Directions for this task:
Read the records beneath this task and copy every line that contains the string "each".

Given records:
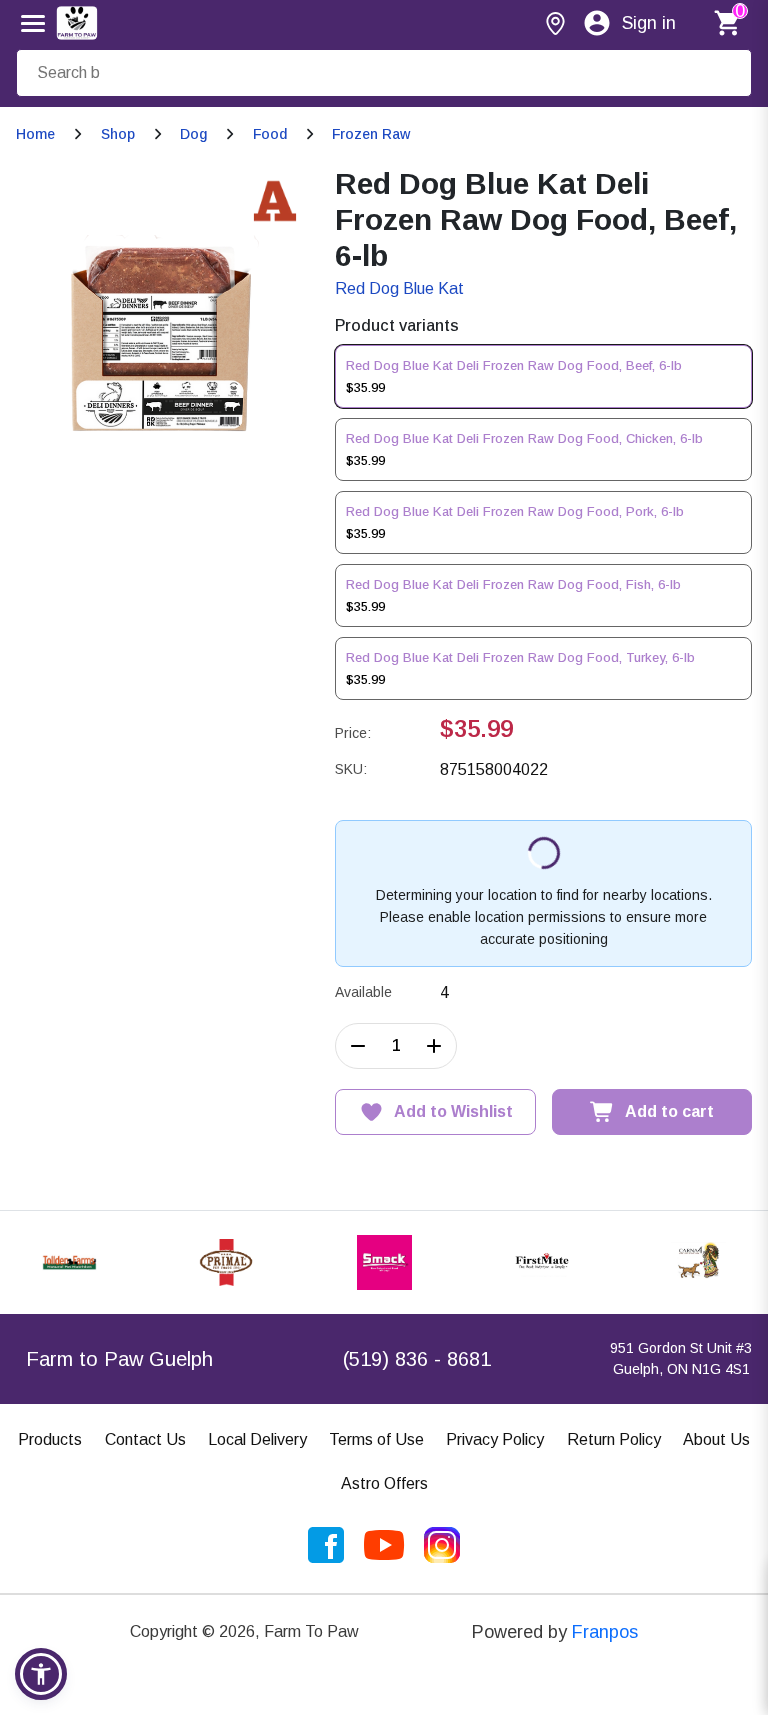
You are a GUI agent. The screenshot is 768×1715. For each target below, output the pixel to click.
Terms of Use (376, 1439)
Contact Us (145, 1439)
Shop (118, 134)
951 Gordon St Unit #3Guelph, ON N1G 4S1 (681, 1358)
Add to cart (669, 1111)
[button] (41, 1674)
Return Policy (614, 1439)
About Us (716, 1439)
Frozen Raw (371, 134)
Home (35, 134)
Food (270, 134)
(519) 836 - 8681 (417, 1359)
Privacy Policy (495, 1439)
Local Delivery (257, 1439)
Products (50, 1439)
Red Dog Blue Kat (399, 288)
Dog (193, 134)
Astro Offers (384, 1483)
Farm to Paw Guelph (119, 1359)
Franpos (605, 1632)
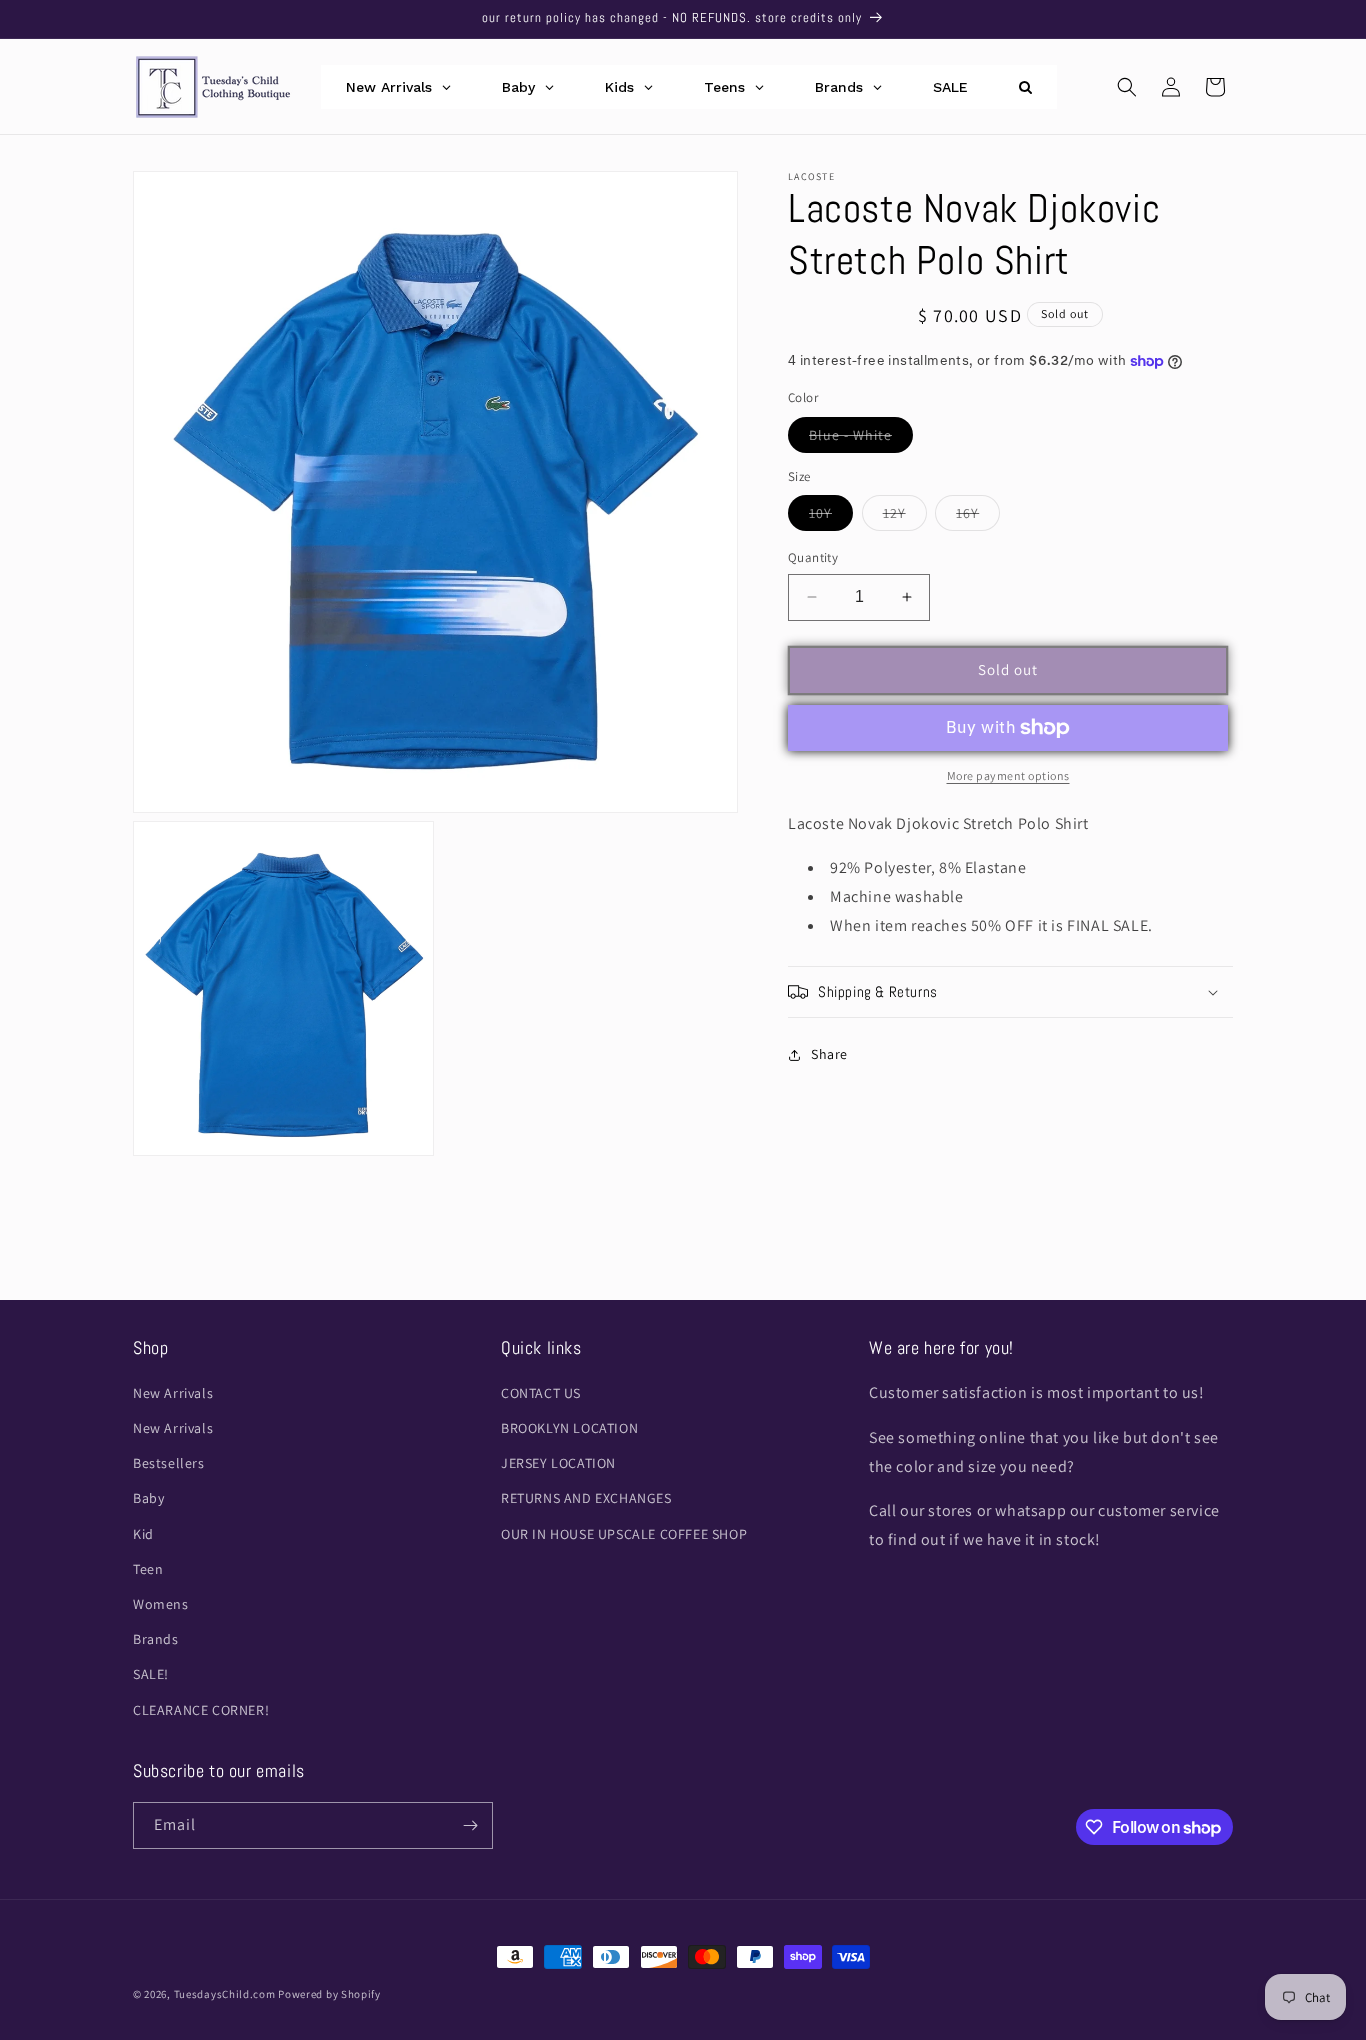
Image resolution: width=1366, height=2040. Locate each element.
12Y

Solved exercise:
You are a GUI agent. The screenshot is 768×1715. For each target below, output the pixel to click.
Image resolution: width=1366, height=2040. Locate each element.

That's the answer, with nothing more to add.